_Passage to read_.
Choosing Grief to Save Yourself

Every once in a while, an article pops up on your social media feed that stops you in your tracks. That happened to me today.

It was an article on Elephant Journal called “I Grieved the Loss of a Parent Who is Still Living” and the headline grabbed me immediately.

In 2006, I made the excruciating and difficult choice of choosing to let go of a relationship with my father after it became clear that it would always be doing more harm than good. For years after that, I lived with this strange feeling of loss that I couldn’t share because I didn’t truly understand it. Even though my father was (and still is as far as I know) very much alive, breaking all ties — while absolutely the right choice — triggered a form of grief that has taken many, many years to fully acknowledge and ease.

There was no funeral, no final good-bye, no closure. Just a decision that I knew was best for me after I’d exhausted all other options to preserve the relationship. After the death of a loved one, you have no choice but to heal – death is final. But to experience and subsequently live with the pain of losing a parent, knowing that person is still out there in the world, is a type of grief that is confusing and indescribable.

My father was not gone and every day I lived with the knowledge that I chose this grief. And in order to do what was best for me, I had to continue to choose that grief every single day.

To sit with this pain of losing a parent who is not dead, while simultaneously carrying the knowledge that you could end that pain by simply reversing your decision, is the most deeply conflicted I’ve ever been in my life. And I carried that feeling with me every moment of every day for more than a decade.

However, the most difficult experiences of life – the times when we’re forced to stand up for ourselves and hold that ground, no matter the cost – are the ones that change who we are in the most profound ways. Through that process of making this unbelievably difficult choice, I learned that I have the strength to walk away from anyone when it’s the right thing to do for me.

_Data listing_.
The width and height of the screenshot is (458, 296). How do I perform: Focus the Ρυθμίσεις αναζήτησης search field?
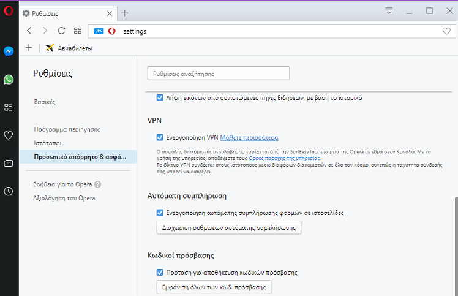click(218, 74)
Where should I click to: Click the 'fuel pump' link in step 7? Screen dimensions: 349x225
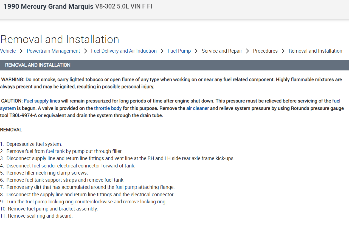point(126,187)
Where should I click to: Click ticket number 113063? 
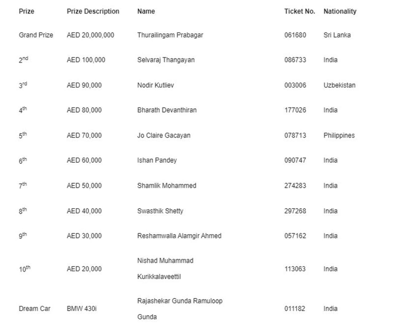(295, 269)
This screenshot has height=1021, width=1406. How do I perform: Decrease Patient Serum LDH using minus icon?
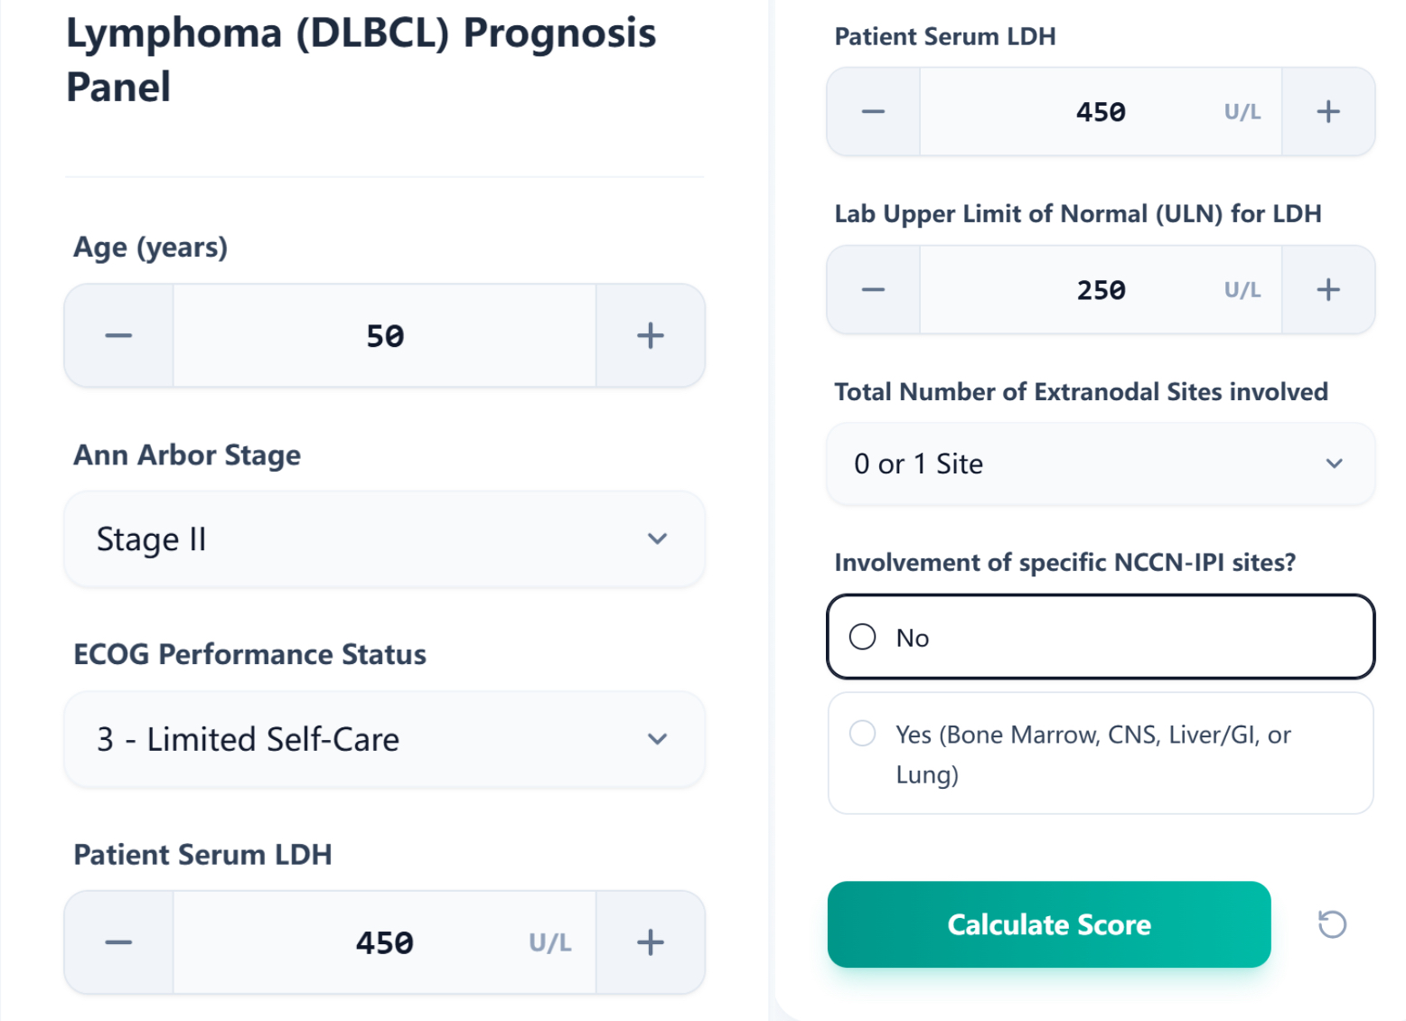(x=872, y=111)
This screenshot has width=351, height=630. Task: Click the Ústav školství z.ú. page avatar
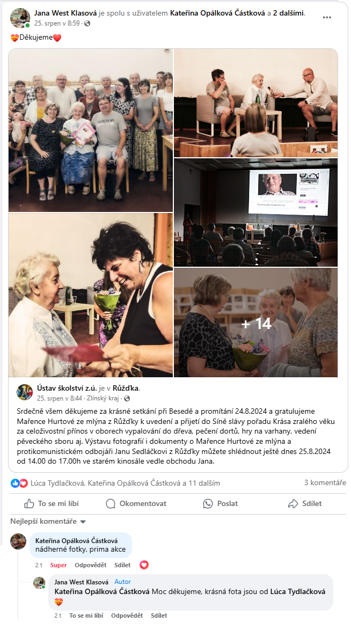[25, 392]
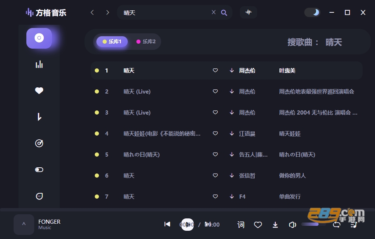Click the playlist queue icon in player bar

point(354,225)
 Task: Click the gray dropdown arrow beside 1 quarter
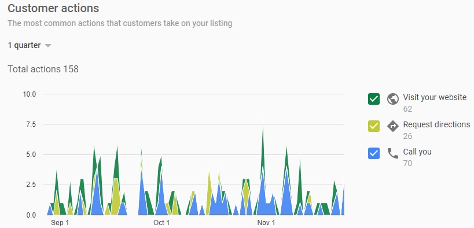tap(48, 46)
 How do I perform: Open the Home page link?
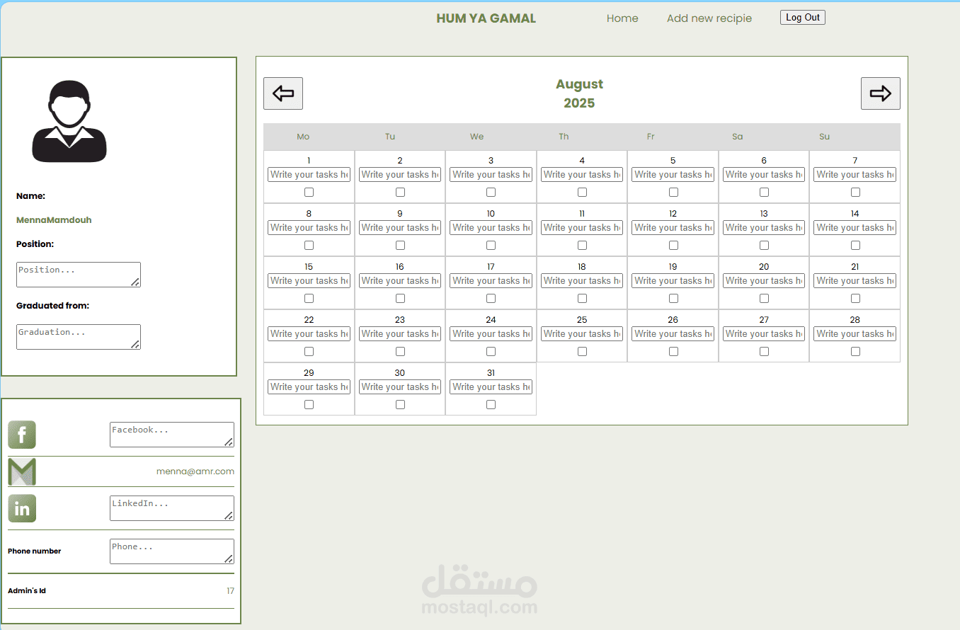tap(622, 18)
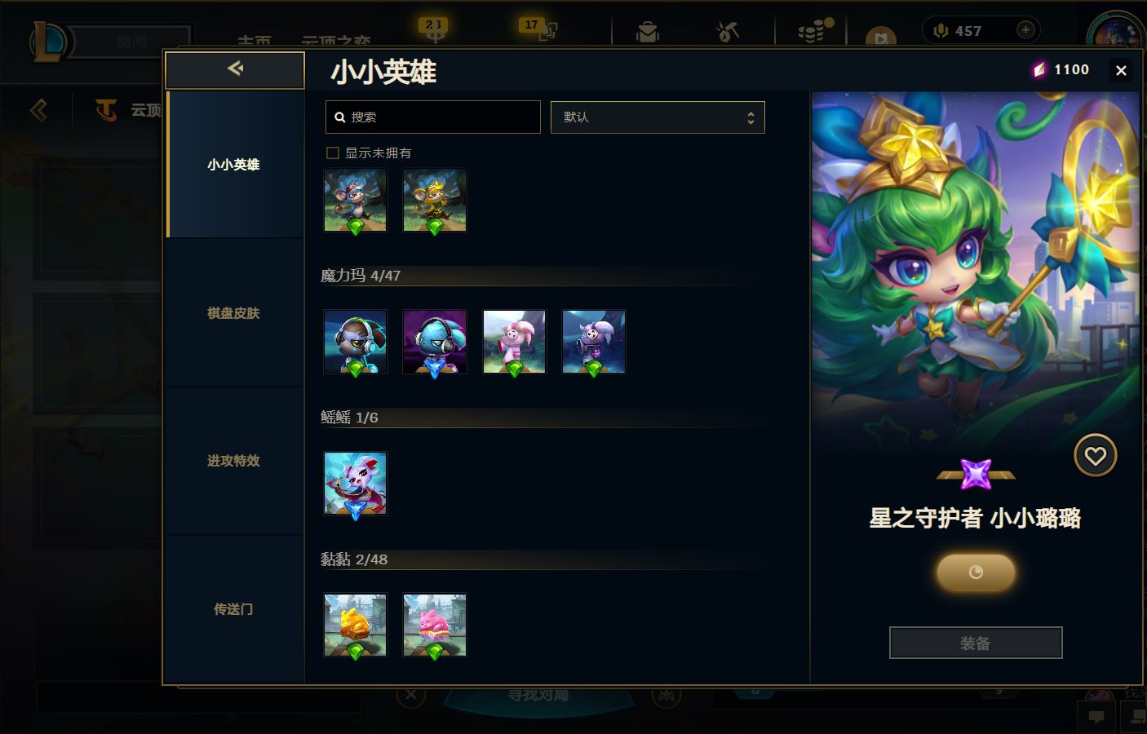Open the 默认 sort dropdown

tap(658, 117)
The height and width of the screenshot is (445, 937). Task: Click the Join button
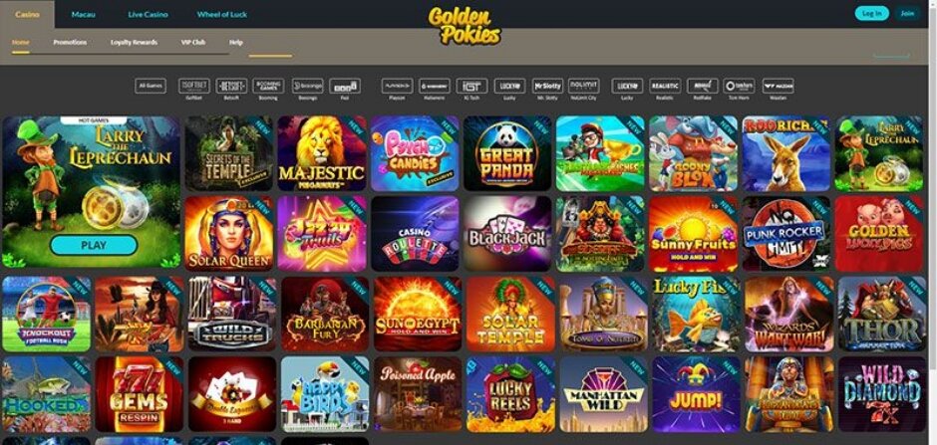pos(907,13)
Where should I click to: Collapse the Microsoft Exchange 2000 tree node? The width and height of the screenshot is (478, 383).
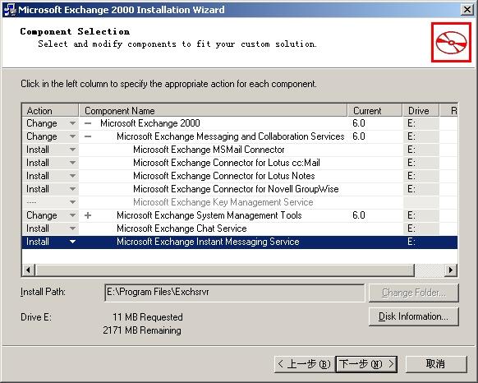click(88, 123)
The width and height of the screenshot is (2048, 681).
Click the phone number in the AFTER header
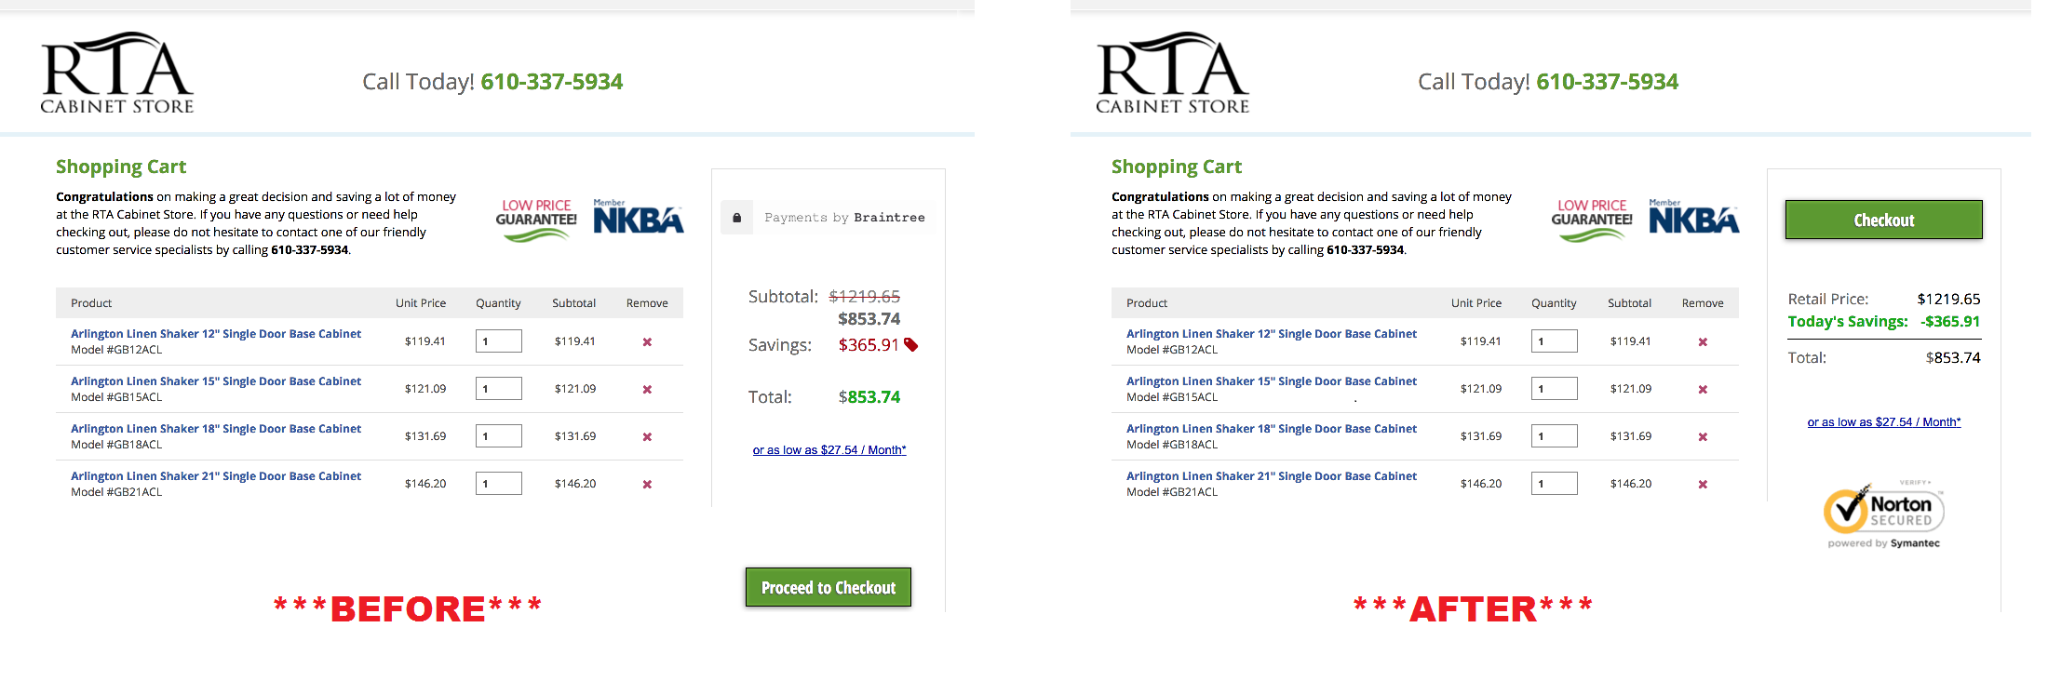[x=1607, y=82]
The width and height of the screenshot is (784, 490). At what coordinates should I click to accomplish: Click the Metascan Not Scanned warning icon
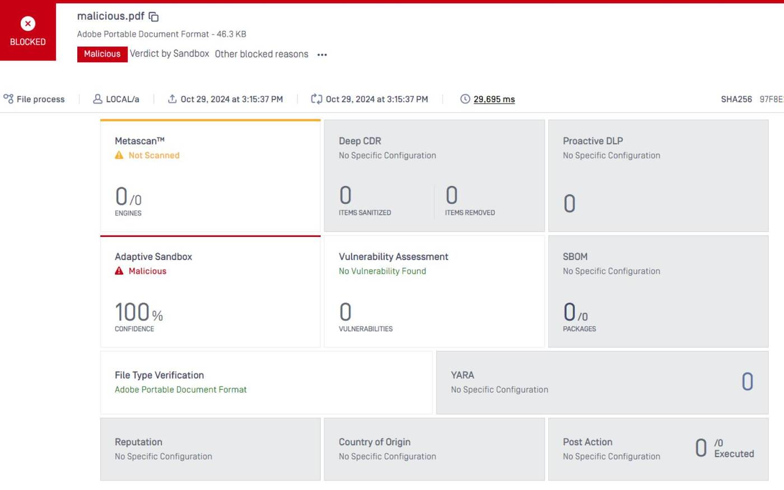pyautogui.click(x=119, y=156)
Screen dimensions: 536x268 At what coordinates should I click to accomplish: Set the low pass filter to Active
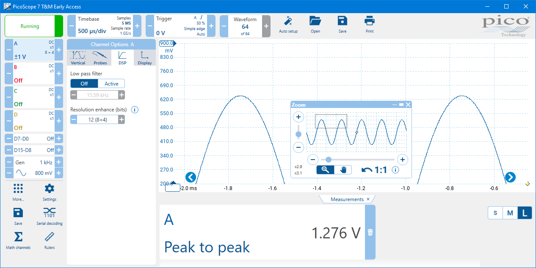pyautogui.click(x=111, y=83)
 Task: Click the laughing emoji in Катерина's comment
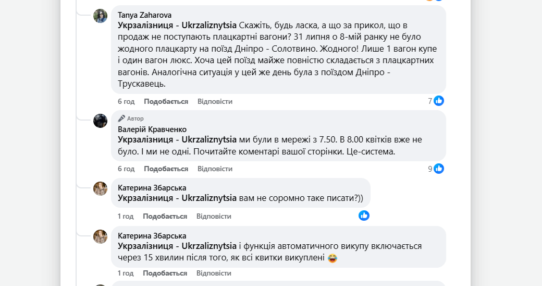click(x=332, y=258)
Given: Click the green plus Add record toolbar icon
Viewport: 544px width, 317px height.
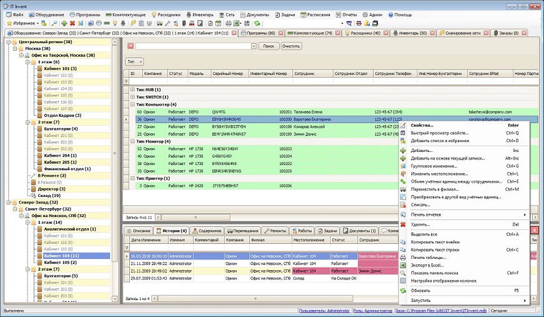Looking at the screenshot, I should point(64,23).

_What to work on_.
1. Rewrite the paragraph of the essay on choosing grief that begins "There was no funeral" as a short bulleted list that keeps its main facts.
2. Answer these questions from the essay on choosing grief, one line each:
(a) On which site did the article "I Grieved the Loss of a Parent Who is Still Living" appear?
(b) In what year did the writer let go of the relationship with the father?
(c) For how long did the writer carry the deeply conflicted feeling every day?
3. Continue the essay on choosing grief from where it stops.

_Responses to the tasks_.
1.
- The loss brought no funeral, no final good-bye and no closure.
- It came from a decision the writer knew was best, made only after exhausting every other way to preserve the relationship.
- Death is final, so after a loved one dies there is no choice but to heal.
- Losing a parent who is still out in the world brings a grief that is confusing and indescribable.

2.
(a) Elephant Journal
(b) 2006
(c) More than a decade

3.
The decisions we make in this life are not always easy. Doing the right thing can be absolutely gut-wrenching. Many times since then, I’ve been in a position to make tough choices – faced with the task of choosing between what is right and what is easy. I’ve had to choose between loving myself and a person that I love. The decision never gets easier or less painful. But I now know that I have the power to do it, to endure it, to heal from it, and to draw greater strength and resilience from it.

No one — regardless of their biological connection — has the right to spend a lifetime mistreating you. And you don’t have to stick around for people you care about as your soul is ripped to into pieces. Choosing grief for yourself over enduring the pain inflicted on you by others is a long, lonely, and difficult road — but if you walk it, it will lead you to someplace far more empowered.

In the end, your happiness and survival are not tied to or solely dependent upon the presence of any other person in your life. The only person you truly need is you. As long as you have yourself, everything will be okay.